Activity: Only one stretch of the data below is wanted: the lines from the one with "Task: Click the premises" through the one with "Task: Click the red SESSION", repeated exactly.

··· Input data ···

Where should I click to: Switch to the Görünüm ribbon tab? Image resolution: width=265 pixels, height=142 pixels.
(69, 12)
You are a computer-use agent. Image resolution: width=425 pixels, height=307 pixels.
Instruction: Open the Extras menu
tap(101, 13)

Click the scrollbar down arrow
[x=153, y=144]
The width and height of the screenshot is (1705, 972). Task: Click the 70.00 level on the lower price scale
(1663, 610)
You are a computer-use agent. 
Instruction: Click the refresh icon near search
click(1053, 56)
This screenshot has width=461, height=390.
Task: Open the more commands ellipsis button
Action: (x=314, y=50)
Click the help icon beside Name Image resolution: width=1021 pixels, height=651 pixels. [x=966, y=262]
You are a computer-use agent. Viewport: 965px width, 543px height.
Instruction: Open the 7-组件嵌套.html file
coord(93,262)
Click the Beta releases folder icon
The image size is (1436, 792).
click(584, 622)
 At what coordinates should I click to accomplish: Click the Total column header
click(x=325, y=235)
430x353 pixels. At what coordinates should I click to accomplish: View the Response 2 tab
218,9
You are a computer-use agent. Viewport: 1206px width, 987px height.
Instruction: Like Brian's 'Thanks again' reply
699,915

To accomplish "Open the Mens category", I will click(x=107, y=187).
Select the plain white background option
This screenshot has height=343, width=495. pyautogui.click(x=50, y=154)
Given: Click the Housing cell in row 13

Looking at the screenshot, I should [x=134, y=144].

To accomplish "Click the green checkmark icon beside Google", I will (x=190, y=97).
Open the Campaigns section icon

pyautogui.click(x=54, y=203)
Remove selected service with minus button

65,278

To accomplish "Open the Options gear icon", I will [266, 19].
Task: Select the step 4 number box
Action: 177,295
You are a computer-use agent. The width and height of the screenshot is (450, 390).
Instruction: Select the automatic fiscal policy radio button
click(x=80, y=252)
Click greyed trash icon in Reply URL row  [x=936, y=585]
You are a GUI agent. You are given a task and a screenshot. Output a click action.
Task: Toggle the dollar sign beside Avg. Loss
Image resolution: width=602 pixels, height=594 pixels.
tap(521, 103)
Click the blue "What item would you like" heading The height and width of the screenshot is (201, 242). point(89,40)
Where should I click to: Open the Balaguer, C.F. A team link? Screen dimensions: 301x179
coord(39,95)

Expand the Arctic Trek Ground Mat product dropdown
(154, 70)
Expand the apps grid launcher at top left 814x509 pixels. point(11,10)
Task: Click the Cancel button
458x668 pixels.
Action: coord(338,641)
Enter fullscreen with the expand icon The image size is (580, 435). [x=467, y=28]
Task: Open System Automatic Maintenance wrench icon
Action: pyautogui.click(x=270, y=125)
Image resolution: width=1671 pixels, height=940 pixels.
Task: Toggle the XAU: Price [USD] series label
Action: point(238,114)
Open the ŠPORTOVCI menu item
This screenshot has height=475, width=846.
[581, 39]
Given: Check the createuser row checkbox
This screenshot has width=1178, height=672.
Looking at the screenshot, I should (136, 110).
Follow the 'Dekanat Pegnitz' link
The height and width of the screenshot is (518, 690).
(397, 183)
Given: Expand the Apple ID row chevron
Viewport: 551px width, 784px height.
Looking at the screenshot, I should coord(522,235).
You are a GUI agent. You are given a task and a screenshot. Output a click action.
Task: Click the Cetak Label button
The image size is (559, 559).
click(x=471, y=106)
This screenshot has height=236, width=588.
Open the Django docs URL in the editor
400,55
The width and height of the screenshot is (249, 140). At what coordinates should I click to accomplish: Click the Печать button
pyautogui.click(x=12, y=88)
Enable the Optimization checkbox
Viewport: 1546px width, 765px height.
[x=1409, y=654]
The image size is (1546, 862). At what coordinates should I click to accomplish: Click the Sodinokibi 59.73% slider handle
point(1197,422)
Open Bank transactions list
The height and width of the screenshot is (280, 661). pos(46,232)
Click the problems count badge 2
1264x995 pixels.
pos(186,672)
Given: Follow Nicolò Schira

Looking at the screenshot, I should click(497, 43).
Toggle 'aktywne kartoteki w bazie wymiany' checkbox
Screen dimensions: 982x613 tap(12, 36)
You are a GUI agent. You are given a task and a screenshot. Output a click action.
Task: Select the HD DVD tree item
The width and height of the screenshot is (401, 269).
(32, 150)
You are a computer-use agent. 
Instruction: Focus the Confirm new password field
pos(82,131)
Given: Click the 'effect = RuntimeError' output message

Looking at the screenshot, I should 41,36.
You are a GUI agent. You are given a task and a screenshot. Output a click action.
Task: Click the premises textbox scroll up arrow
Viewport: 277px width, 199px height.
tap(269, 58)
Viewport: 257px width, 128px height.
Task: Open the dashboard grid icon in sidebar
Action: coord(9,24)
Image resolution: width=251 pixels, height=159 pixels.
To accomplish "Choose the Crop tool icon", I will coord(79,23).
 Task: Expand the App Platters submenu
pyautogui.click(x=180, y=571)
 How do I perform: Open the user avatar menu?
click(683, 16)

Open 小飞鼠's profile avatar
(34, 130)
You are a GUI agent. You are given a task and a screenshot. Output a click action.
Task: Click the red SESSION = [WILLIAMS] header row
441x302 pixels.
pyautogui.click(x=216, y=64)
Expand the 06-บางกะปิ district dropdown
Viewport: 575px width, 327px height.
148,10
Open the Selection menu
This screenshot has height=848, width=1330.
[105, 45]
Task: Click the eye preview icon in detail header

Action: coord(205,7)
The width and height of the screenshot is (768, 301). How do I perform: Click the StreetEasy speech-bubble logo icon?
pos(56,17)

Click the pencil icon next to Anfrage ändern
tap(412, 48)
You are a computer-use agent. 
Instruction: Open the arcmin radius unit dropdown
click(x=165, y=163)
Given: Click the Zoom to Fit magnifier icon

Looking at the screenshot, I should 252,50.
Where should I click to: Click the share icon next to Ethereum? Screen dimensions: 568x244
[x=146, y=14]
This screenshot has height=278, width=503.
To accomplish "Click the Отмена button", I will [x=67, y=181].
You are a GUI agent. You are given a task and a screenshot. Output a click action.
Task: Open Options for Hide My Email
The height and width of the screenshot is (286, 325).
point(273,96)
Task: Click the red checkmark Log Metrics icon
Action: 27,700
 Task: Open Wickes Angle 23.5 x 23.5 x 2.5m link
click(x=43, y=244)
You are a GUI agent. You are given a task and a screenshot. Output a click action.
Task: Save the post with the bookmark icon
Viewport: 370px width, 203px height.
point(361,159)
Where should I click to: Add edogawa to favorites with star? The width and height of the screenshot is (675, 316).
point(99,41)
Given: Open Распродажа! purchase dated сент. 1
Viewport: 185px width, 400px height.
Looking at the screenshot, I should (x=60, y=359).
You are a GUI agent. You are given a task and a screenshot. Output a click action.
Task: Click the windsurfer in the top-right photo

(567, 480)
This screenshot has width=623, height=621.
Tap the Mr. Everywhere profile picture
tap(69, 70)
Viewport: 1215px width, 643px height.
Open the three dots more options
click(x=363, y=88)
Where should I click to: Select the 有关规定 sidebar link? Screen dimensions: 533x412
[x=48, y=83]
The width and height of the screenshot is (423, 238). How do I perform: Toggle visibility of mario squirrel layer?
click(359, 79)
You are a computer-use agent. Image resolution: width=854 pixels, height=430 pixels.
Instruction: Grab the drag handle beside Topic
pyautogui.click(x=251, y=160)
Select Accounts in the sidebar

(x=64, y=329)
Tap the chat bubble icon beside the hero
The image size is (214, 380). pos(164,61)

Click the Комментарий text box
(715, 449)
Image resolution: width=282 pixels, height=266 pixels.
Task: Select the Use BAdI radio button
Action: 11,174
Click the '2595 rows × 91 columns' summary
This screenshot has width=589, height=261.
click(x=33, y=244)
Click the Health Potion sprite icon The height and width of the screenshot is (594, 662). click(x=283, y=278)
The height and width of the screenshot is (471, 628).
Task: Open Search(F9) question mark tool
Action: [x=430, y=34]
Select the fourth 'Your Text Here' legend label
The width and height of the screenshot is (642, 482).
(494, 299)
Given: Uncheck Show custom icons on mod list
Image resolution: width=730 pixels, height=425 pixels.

···

Final answer:
Task: Click the premises textbox scroll up arrow
Viewport: 277px width, 199px height.
tap(269, 58)
Viewport: 257px width, 128px height.
Task: Open the dashboard grid icon in sidebar
Action: coord(9,24)
Image resolution: width=251 pixels, height=159 pixels.
To accomplish "Choose the Crop tool icon", I will coord(79,23).
 Task: Expand the App Platters submenu
pyautogui.click(x=180, y=571)
 How do I perform: Open the user avatar menu?
click(683, 16)

Open 小飞鼠's profile avatar
(34, 130)
You are a GUI agent. You are given a task and a screenshot. Output a click action.
Task: Click the red SESSION = [WILLIAMS] header row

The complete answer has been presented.